Data:
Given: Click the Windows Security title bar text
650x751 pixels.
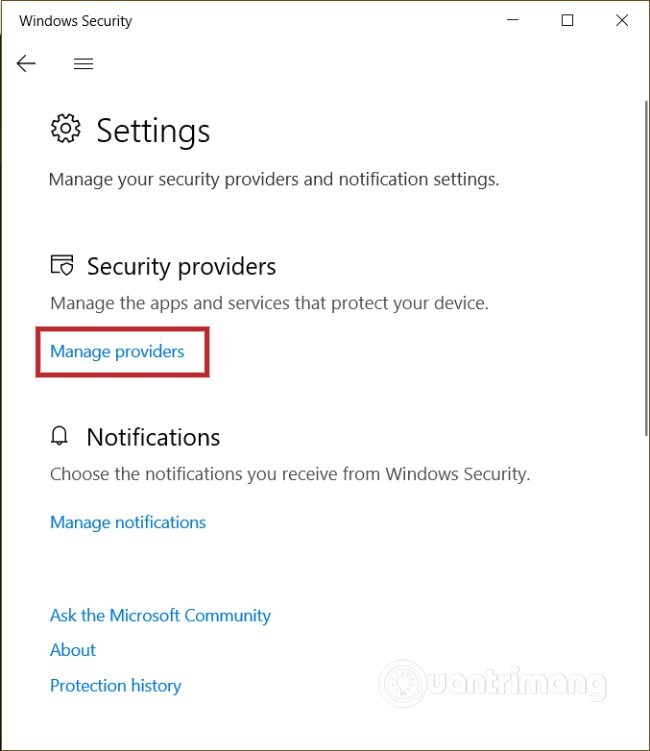Looking at the screenshot, I should tap(76, 20).
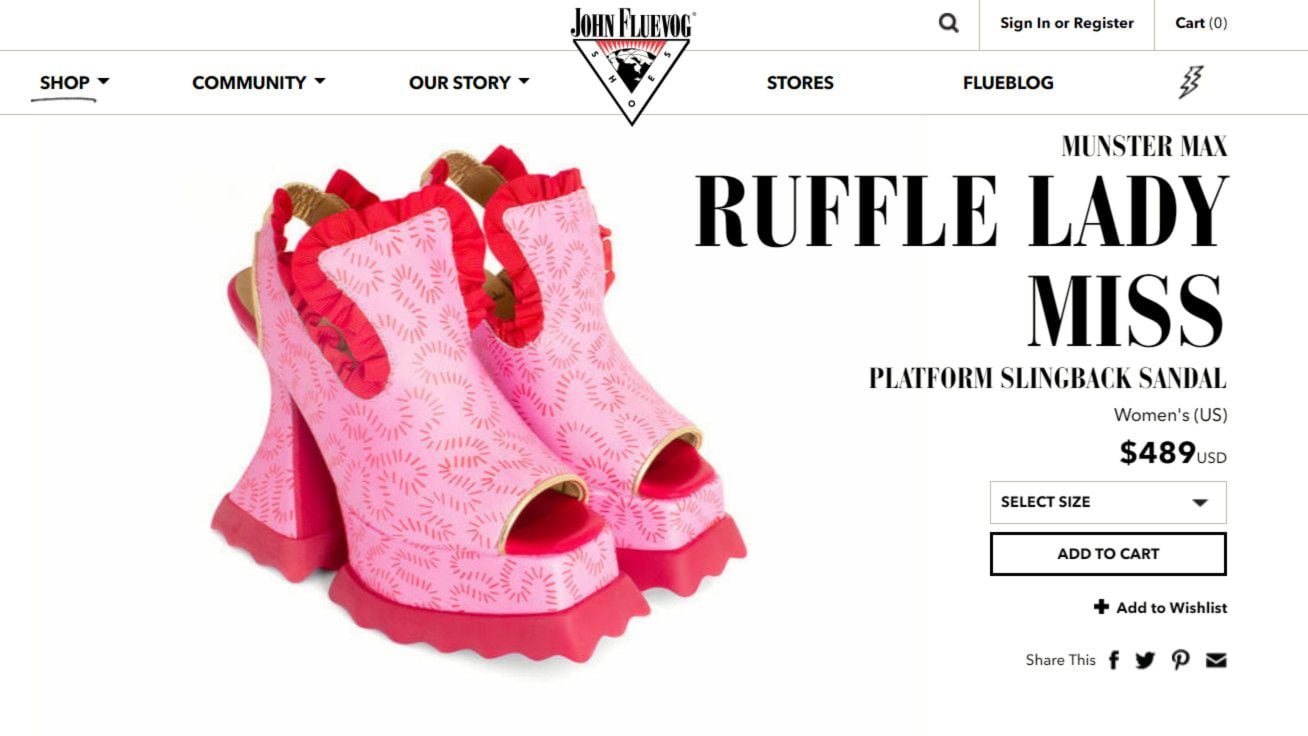Click the Add to Wishlist link
The image size is (1308, 736).
pyautogui.click(x=1171, y=607)
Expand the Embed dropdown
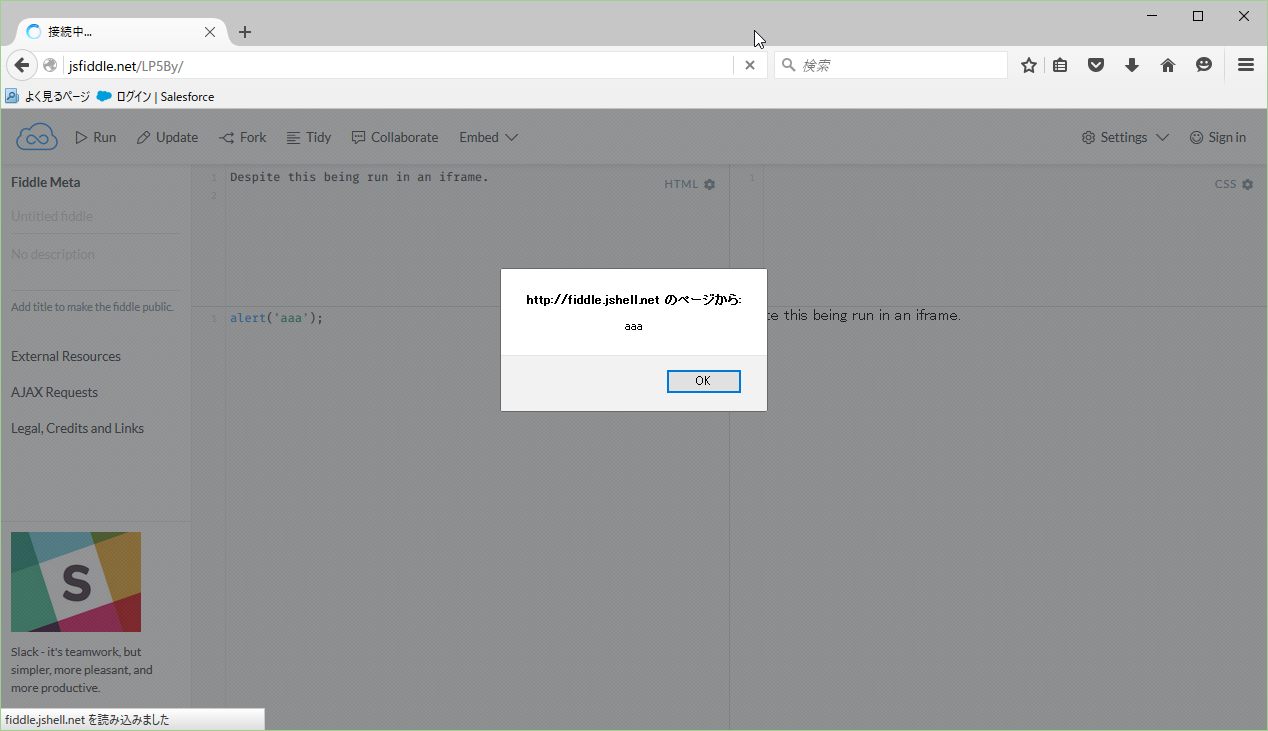This screenshot has width=1268, height=731. pos(488,137)

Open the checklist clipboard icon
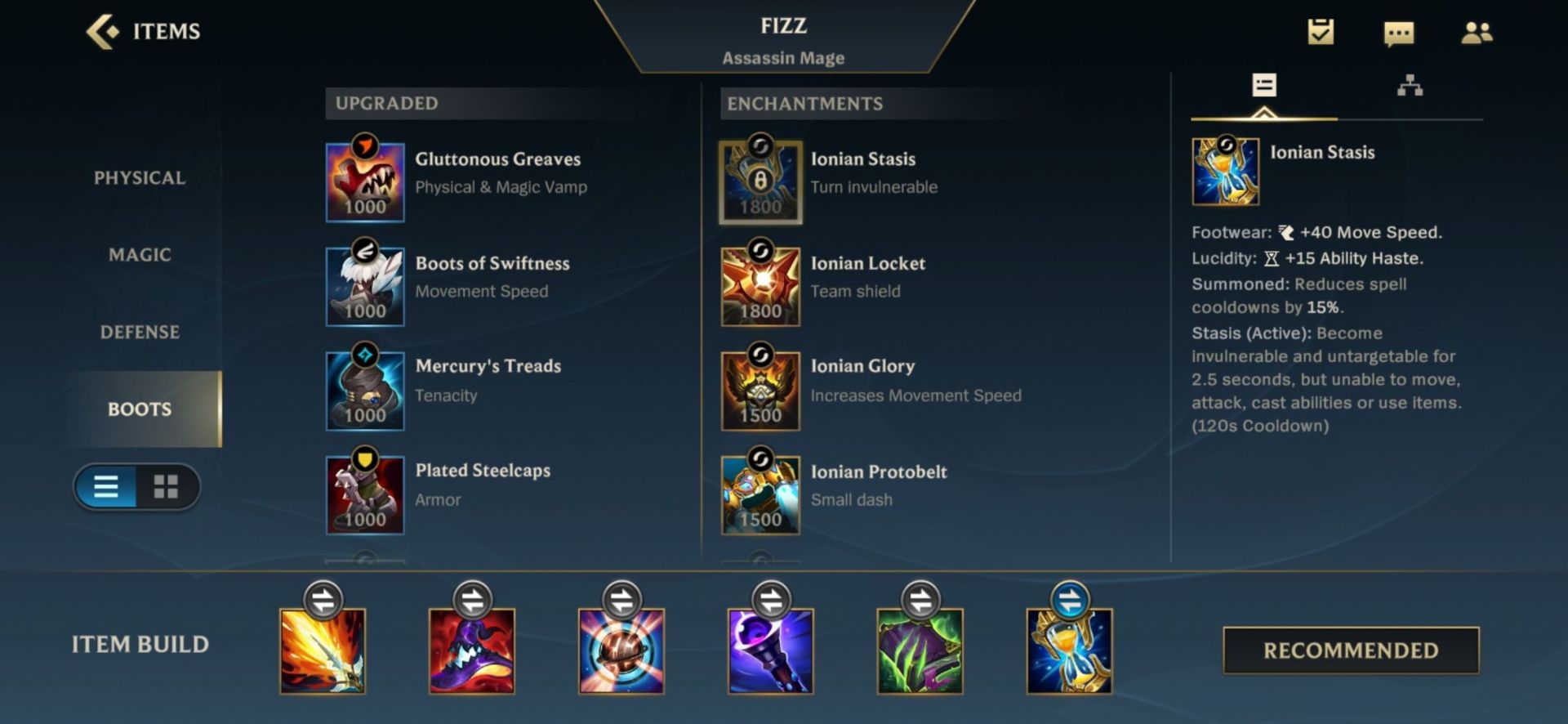(x=1321, y=32)
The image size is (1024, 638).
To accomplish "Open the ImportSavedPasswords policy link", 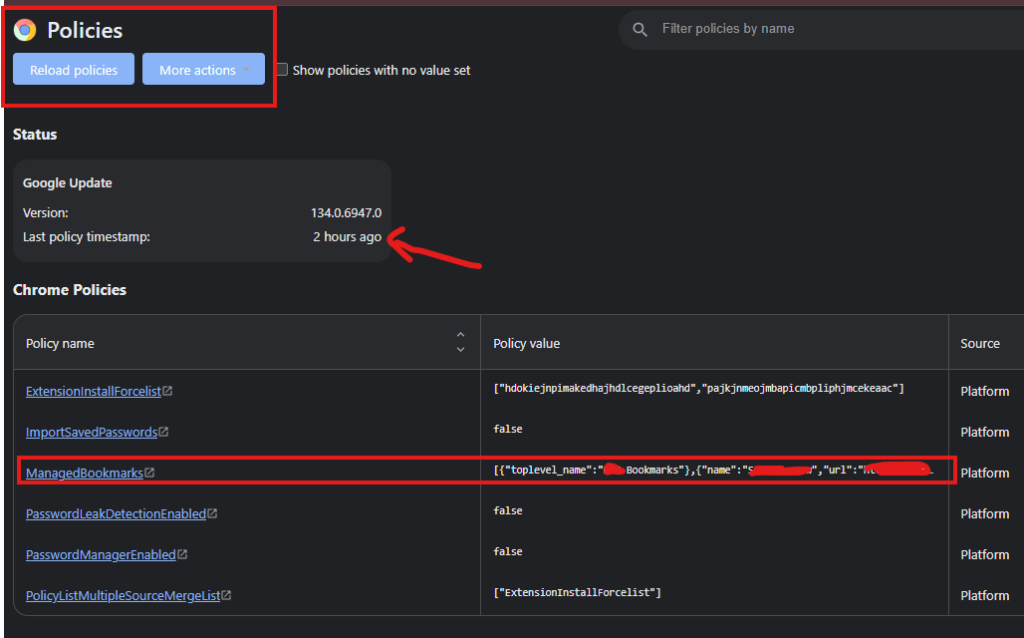I will (x=90, y=432).
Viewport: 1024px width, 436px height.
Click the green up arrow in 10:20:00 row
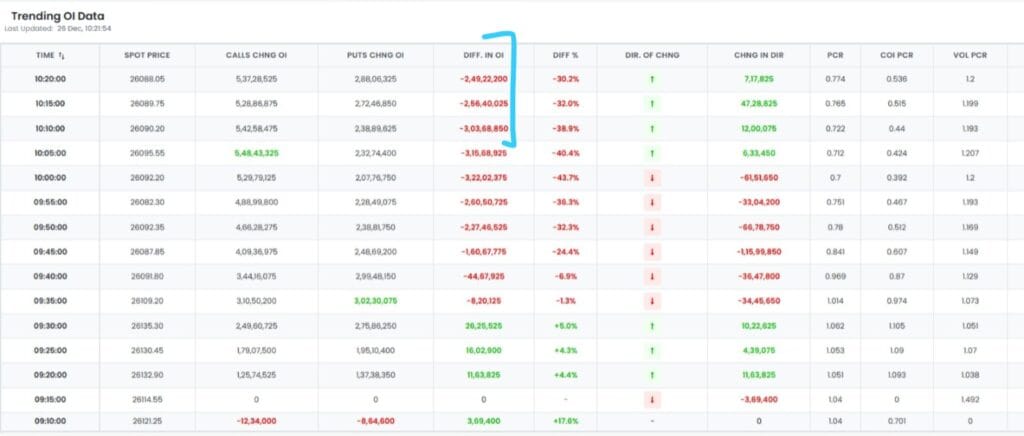pos(651,77)
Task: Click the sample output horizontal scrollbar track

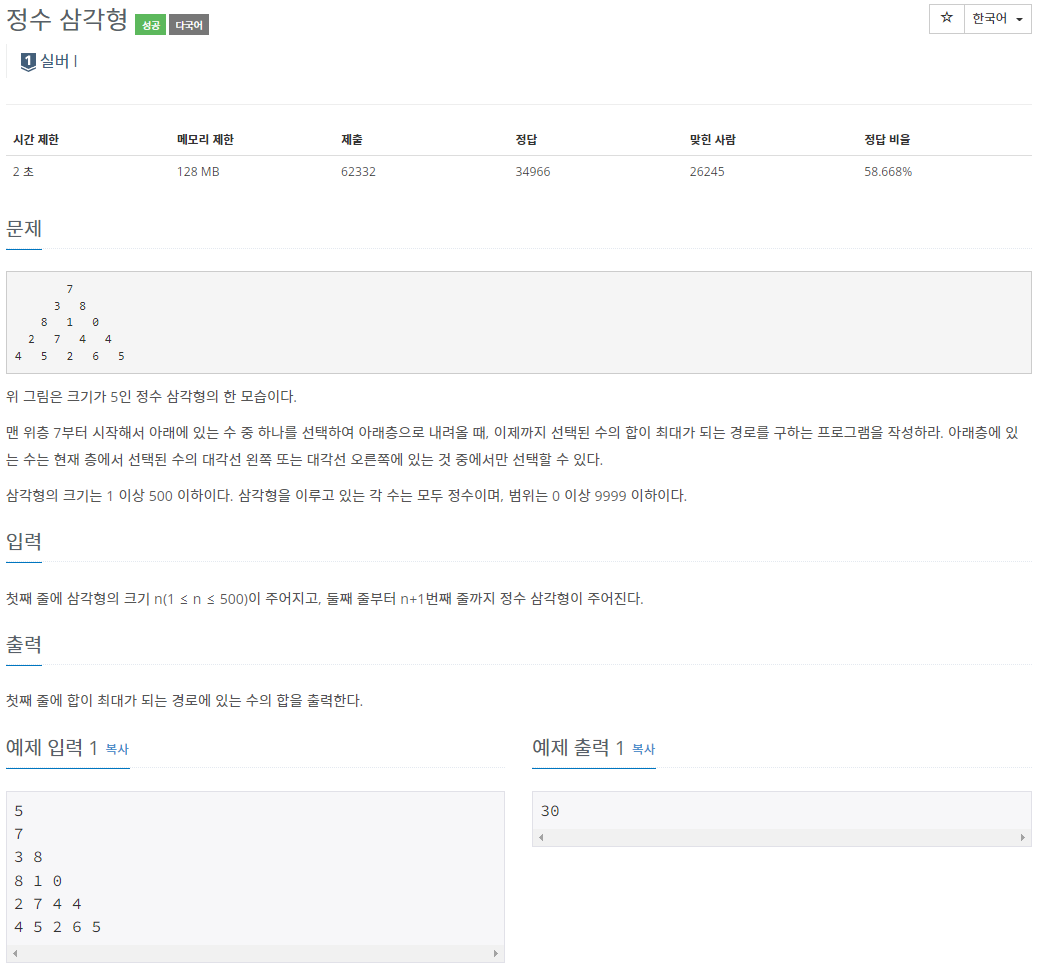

Task item: All lines from the one bearing "Click the green up arrow in 10:20:00 row" through the last line of the records, and only those, should be duplicated exactly; no picture belongs in the copy.

Written answer:
Click the green up arrow in 10:20:00 row
pos(651,77)
Task: Click the sample output horizontal scrollbar track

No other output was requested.